Тай Хун спокойно снял свои блестящие часы «Ролекс» — взятку, за которую кто-то купил себе облегчение режима или свободу, Цюань не знал, что именно. Тай аккуратно положил часы в передний карман брюк.

Он приблизил свое лицо на расстояние дюйма от лица Цюаня и закричал, причем губы у него почти не шевелились. Цюань не мог поверить, что это собственный голос Хуна. Он звучал, скорее, как голос ламаистского священника, который бросил Бена на землю, только был чуть выше. Хун поднял толстую дубовую дубинку, повернул ее, ловко взмахнул рукой и ударил Цюаня в живот с такой силой, что тот не мог вздохнуть. И пока Цюань задыхался, Тай Хун пнул его в пах. Он сдернул брюки с Цюаня и бил его ниже пояса снова и снова, снова и снова.

Лицо Тай Хуна было гладким, чистым — совершенное, безмятежное лицо воплощения зла.

Когда Цюань смотрел на это лицо, он видел черную, зияющую дыру, словно зев железнодорожного туннеля, заполненного тьмой. Ли Цюань боялся смерти и стыдился своего страха. Крик, который он теперь слышал, был его собственным криком.

И только человек двадцать на Земле могли слышать его крики. Пятеро из них молились за Ли Цюаня — включая узника с низким с хрипотцой баритоном, чье имя никто не знал. Они знали его только как «поющего» человека, — Цюань называл его Силой, — сидевшего в камере в конце блока.

— Они не знают того, за кого они молятся, — сказал Ли Тун.

— Но они знают Того, Кому они молятся. И это главное, — произнес Ли Маньчу.

— Этот начальник полиции взбешен словами Царя Всемогущего, — заметил Ли Вэнь.

— Да. Поскольку Он имеет власть давать людям свободу даже в тюремных камерах. Те, кто живут упованием на свою власть, не могут смириться, когда у них отнимают власть.

— Но скоро их власти придет конец в любом случае. И всем страданиям семьи Всемогущего тоже придет конец. Он обещал отереть всякую слезу каждого человека.

— Он всегда исполняет Свои обещания.

Ли Тун посмотрел на Плотника в сотнях футах от них, Чьи пронзенные руки были подняты к порталу. По Его лицу бежали слезы.

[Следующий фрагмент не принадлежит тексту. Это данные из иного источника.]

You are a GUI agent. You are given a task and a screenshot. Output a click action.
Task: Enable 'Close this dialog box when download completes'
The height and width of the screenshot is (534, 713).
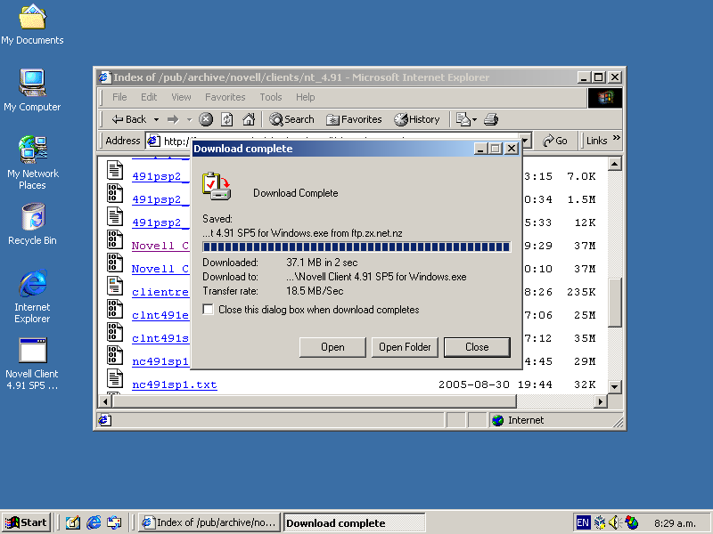click(x=209, y=310)
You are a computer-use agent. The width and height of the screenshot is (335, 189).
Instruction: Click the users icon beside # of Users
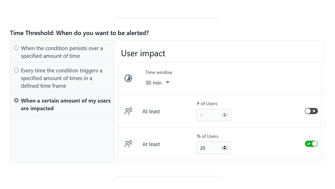click(128, 111)
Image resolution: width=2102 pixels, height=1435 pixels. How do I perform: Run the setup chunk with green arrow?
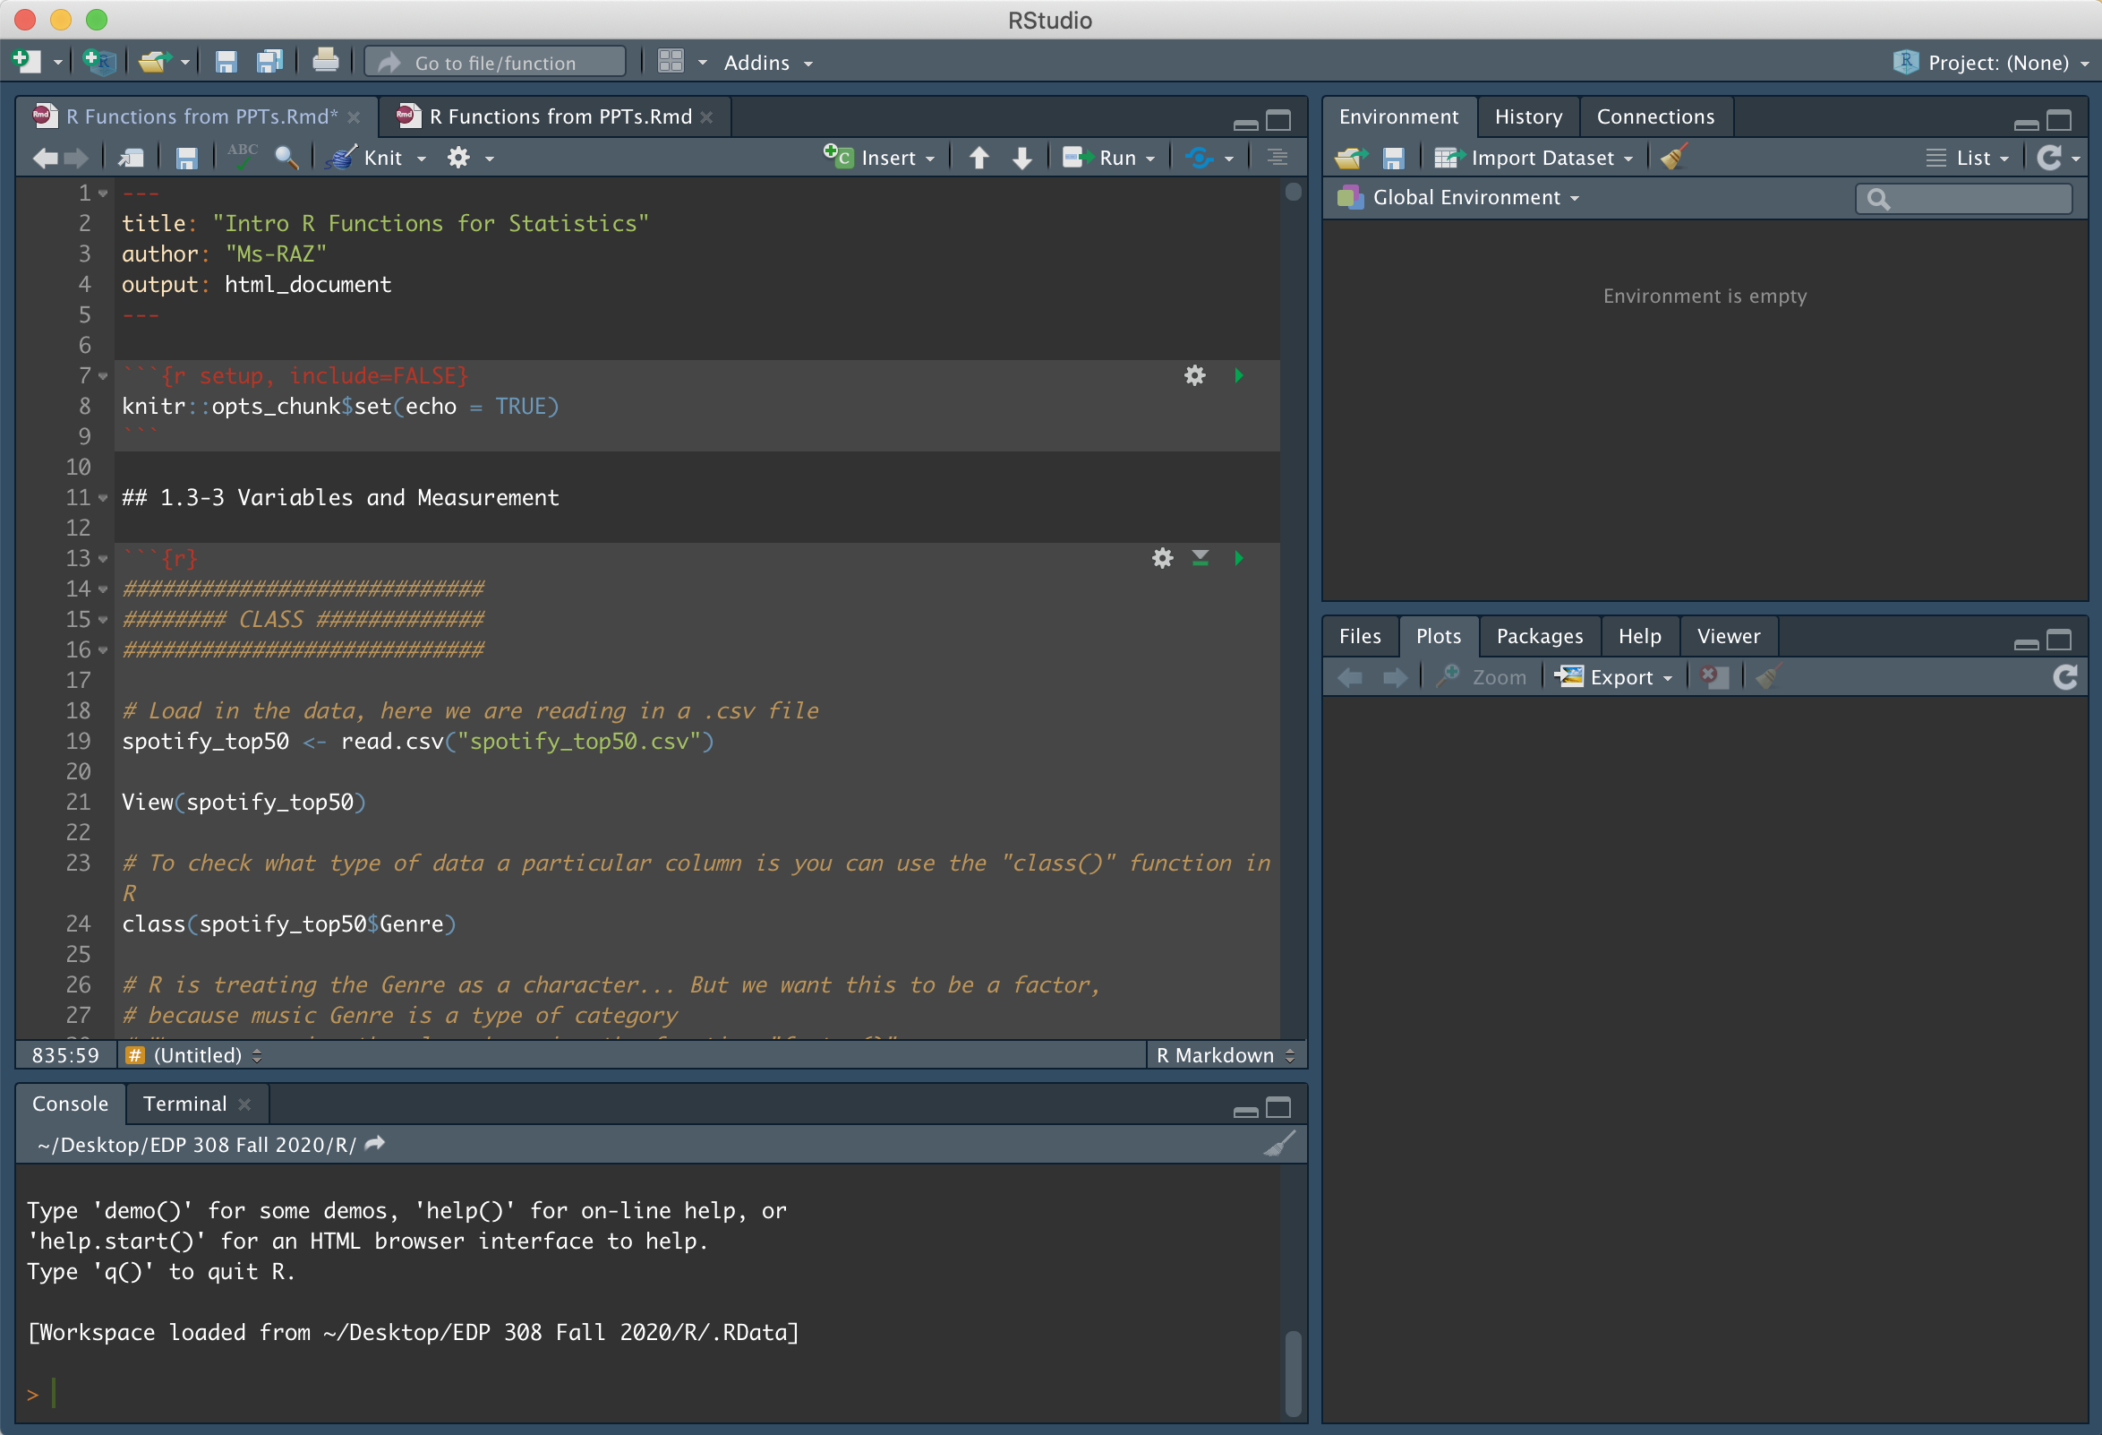click(1238, 375)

— Но кто отрет слезы с Его лица?

— Когда Его дети перестанут плакать, Его слезы тоже высохнут.

Ли Маньчу прошептал:

— Доколе, о Господи? Доколе?

— Чем дольше длится ночь, — сказал Ли Вэнь, — тем больше люди мечтают о рассвете.

— Настоящее золото не боится огня, — ответил Ли Тун. — Мой сын — настоящее золото.

Они упали на колени, устремив лица к Человеку скорбей, Который был их Царем. Они молились за Его слугу, Ли Цюаня.

Тай Хун навис над изломанным телом Ли Цюаня:

— Ты думаешь, я боюсь твоего Бога? Если ты не прекратишь говорить о своей религии, я перемещу тебя в нижнюю камеру-одиночку, и тогда будешь разговаривать с самим собой.

Хун снова надел свои часы. Прежде чем выйти из камеры, он в последний раз пнул Ли Цюаня по ребрам тяжелым кованым башмаком.

В воспаленном мозгу Ли Цюаня пульсировала одна мысль: «Неужели это тот день, в который я умру»?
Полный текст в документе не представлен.